# All Laurent series expansion around 1.

1. Jul 14, 2010

### roy240

1. The problem statement, all variables and given/known data

Question is= Find all Laurent series expansion of f(z)=z^4/(3+z^2) around 1. I will be very very thankful if someone can help me to do this question.

2. Relevant equations

3. The attempt at a solution

can I assume (z-1=u) here and change the function in terms of $u$. then i will have

f(u+1)=(u+1)^4/(u+2)^2

It should have singularity at $u=-2$. now I m big confuse about in what regions I should compute Laurent series.

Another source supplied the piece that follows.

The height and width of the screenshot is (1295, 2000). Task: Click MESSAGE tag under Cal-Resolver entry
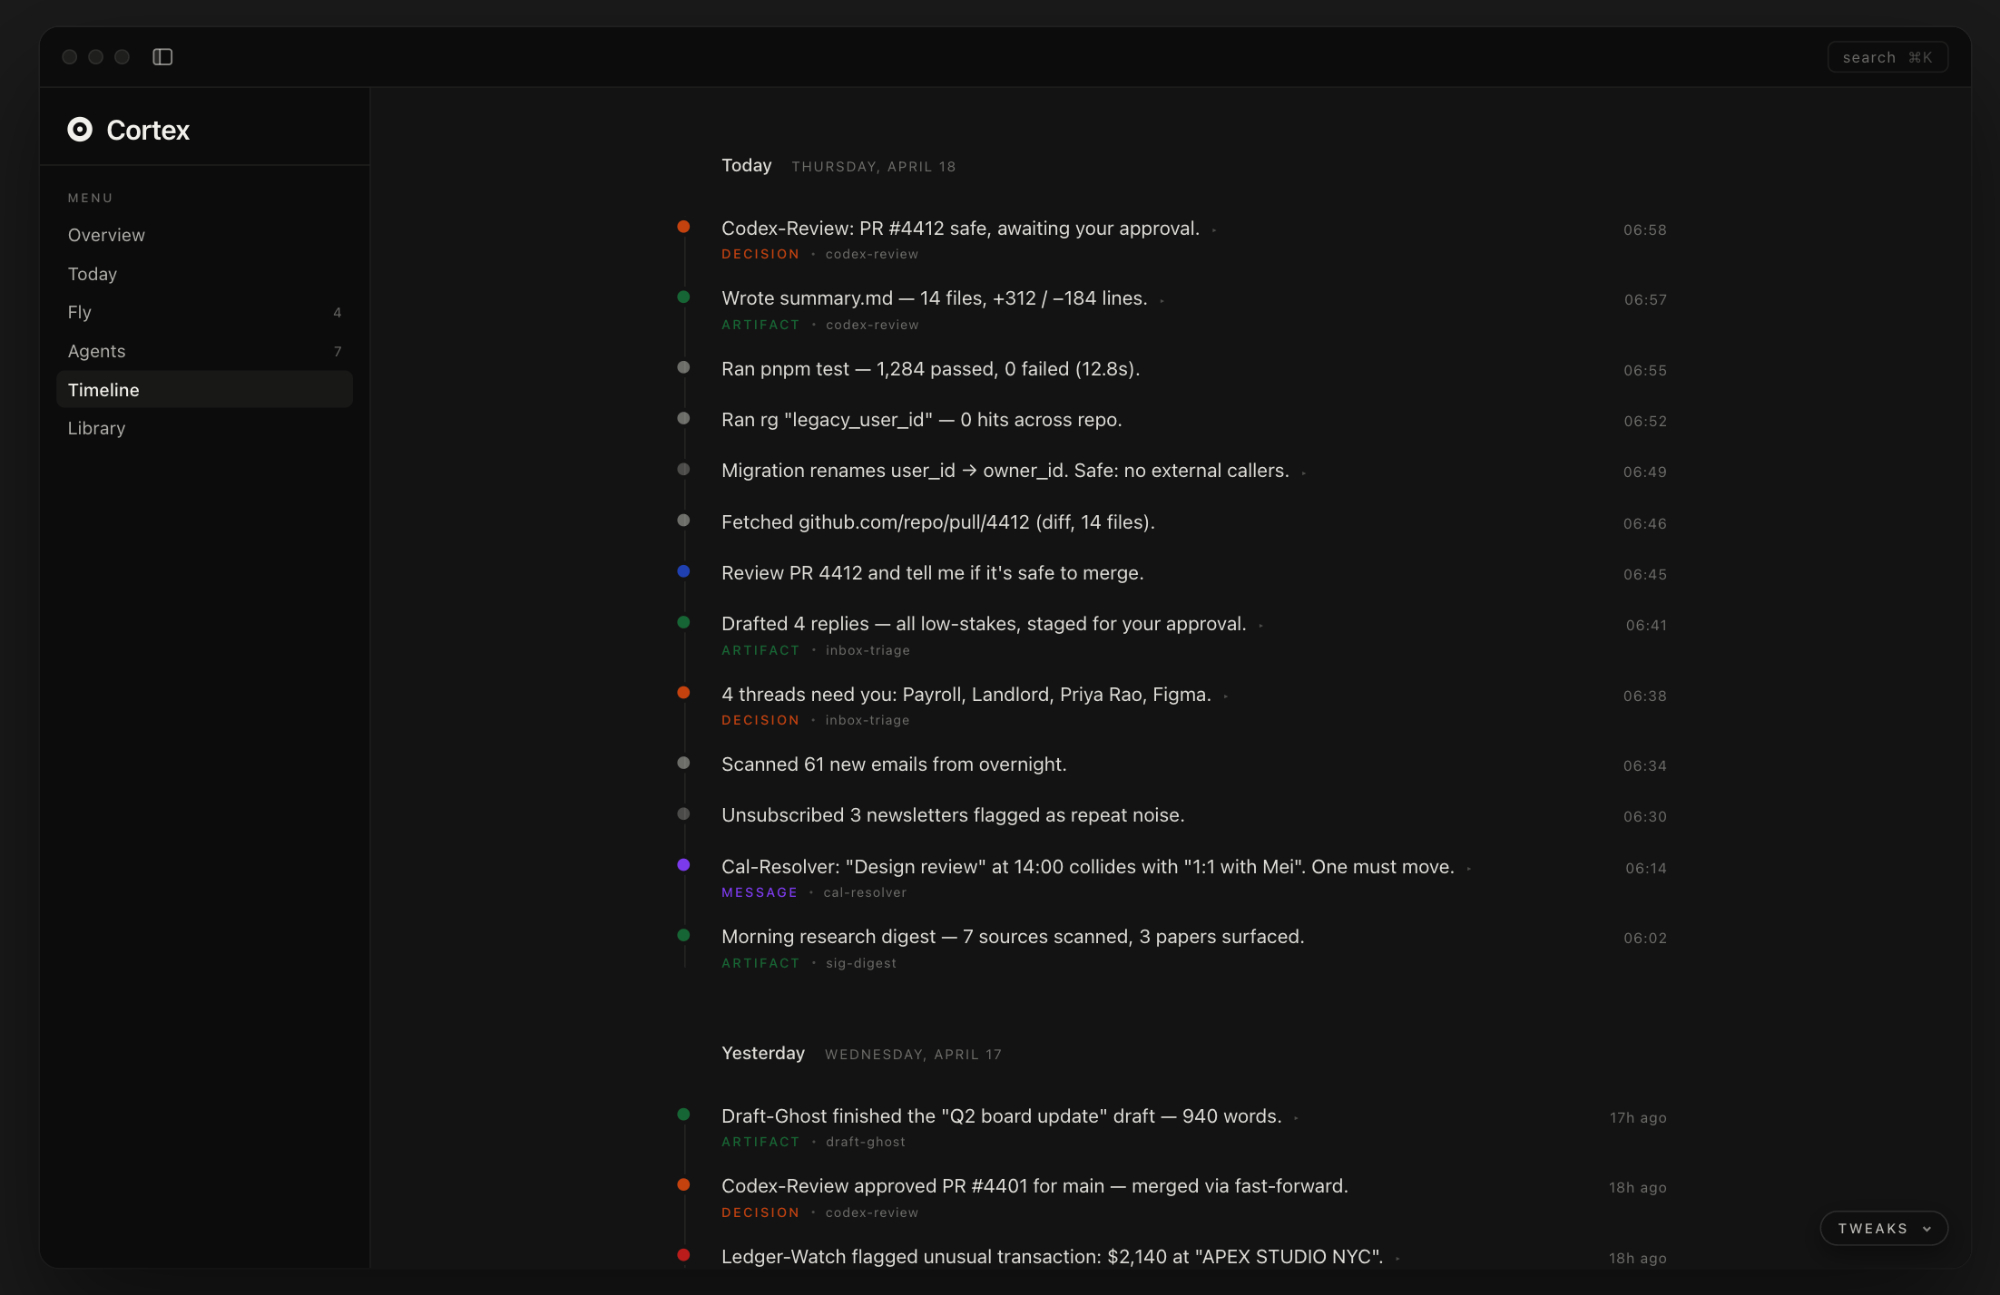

I have trouble of thinking that how many laurent series I will have and what will be the conditions on $z$.

Thanks !!!!

2. Jul 14, 2010

### lanedance

first, subbing in for z = u+1
g(u) = f(u+1)=(u+1)^4/(3+(u+1)^2) =(u+1)^4/(u^2+ 2u +4)

3. Jul 14, 2010

### lanedance

there will be a laurent series for each disk about z-1 = u = 0 defined by the poles of the function

4. Jul 14, 2010

### lanedance

5. Jul 14, 2010

### Gib Z

You've done the substitution to center the Laurent expansion around u=0, now draw a diagram, plotting the poles of the new function and draw the annuli these poles split the plane into. For each annuli, decide what the rule is for that region (eg 8< |u| < 23 or something).

The next part is a bit harder: Try to manipulate the expression you have ( $$\frac{ (u+1)^4}{(u+1)^2+3}$$ ) into the product of two terms, 1 a polynomial, and another that you can interpret as the sum of a geometric series. Then you can expand the geometric series into a sum, and multiply the polynomial into it to get the Laurent series.